Gathering Data from Indonesia's Governmental Online Platforms
I-Perspective | Aug. 4, 2024, 7:35 p.m.
As someone who passionate about data, I often seek personal projects to enhance my skills. To make my projects more engaging and relevant, I realized it would be exciting to focus on data collection which happened to be within my home country Indonesia. In today’s era of big data and advanced analytics, governmental data platforms are crucial for informing policy decisions, advancing research, and supporting data science initiatives. Indonesia, with its rich cultural and socio-economic diversity, provides a wealth of data through these platforms. However, leveraging this data for analytical purposes presents several challenges.

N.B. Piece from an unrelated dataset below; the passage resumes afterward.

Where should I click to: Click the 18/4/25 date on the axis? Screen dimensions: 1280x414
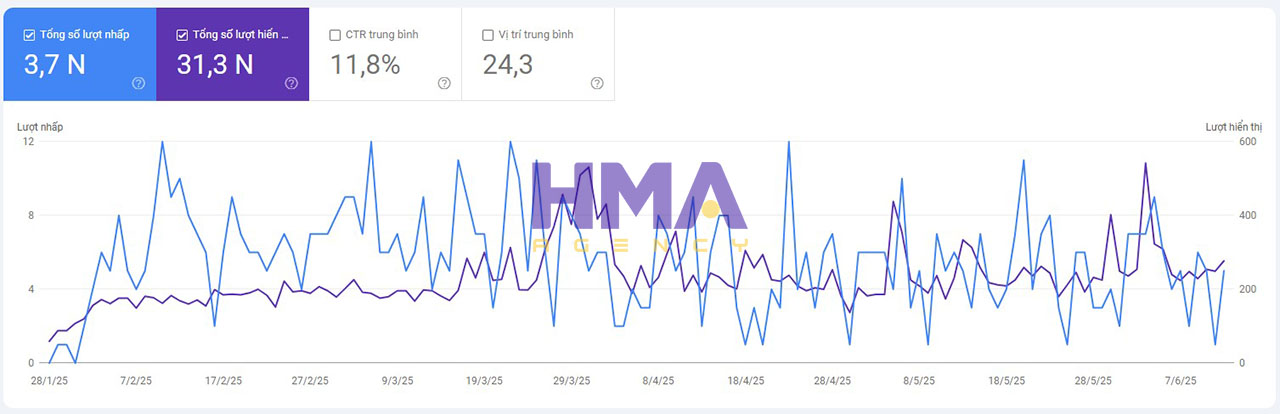(x=746, y=381)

1. Fragmented Data Sources

One of the primary challenges in gathering data from Indonesian governmental platforms is the fragmentation of data sources. There are actually some platforms that supposedly be a one portal data such as satudata, open data by province, and bps. But still various government departments and agencies maintain their own databases and online platforms, each with its own format and standards. This fragmentation can make it difficult to compile a comprehensive dataset for analysis.
2. Inconsistent Data Formats
Data across different platforms often comes in inconsistent formats. While some platforms might provide data in user-friendly formats such as CSV or JSON, others may offer data in less accessible formats like PDFs or proprietary systems. This inconsistency adds a layer of complexity to data aggregation and normalization.
3. Incomplete Data
Data completeness is another significant issue. Many governmental platforms may not update their datasets regularly or may provide only partial information. This lack of completeness can undermine the reliability of analyses and lead to skewed conclusions.

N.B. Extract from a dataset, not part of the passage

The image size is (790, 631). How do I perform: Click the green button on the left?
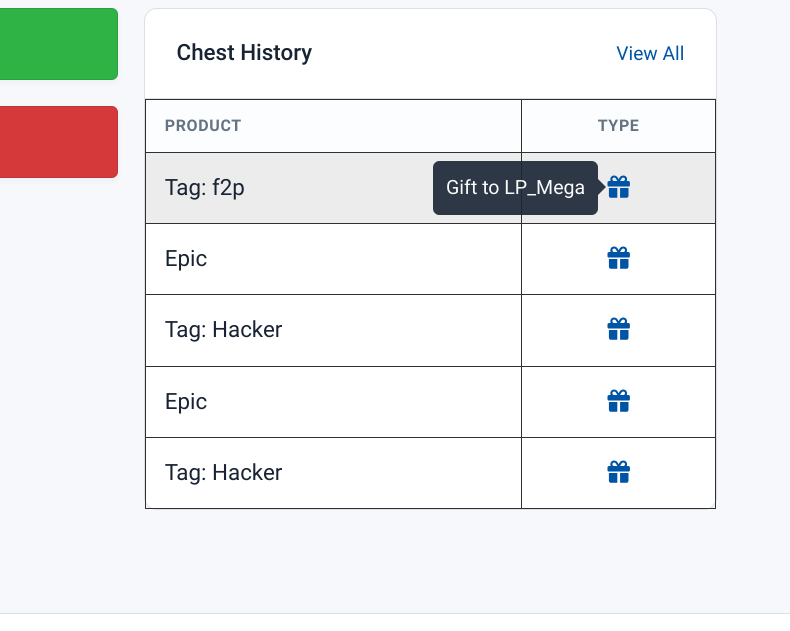pyautogui.click(x=58, y=44)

4. Data Accuracy and Validation
Ensuring the accuracy of the data is crucial. Errors in data entry, outdated information, or inconsistencies across different platforms can affect the validity of the analysis. Validating and cleaning data becomes a substantial task, often requiring extensive manual effort.
5. Limited API Access
Access to data through Application Programming Interfaces (APIs) can greatly facilitate data collection and integration. However, many Indonesian governmental platforms lack robust API support, making automated data extraction challenging. Where APIs are available, they may be poorly documented or have restrictive access limits.

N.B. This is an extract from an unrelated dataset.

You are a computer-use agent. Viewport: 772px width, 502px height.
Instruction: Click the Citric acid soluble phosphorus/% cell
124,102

6. Technical Infrastructure

Some platforms may suffer from technical issues, such as slow loading times, frequent downtime, or poor website design, which can significantly impede data extraction efforts. A key challenge I encountered was with the BMKG platform, which restricts data collection to just one month at a time, rather than allowing access to quarterly or annual datasets. This limitation makes it difficult to gather data over several years which what I needed at that time, and this is the inspiration for me to make this article. Furthermore, the lack of adequate technical support exacerbates these difficulties, complicating the data collection process even further.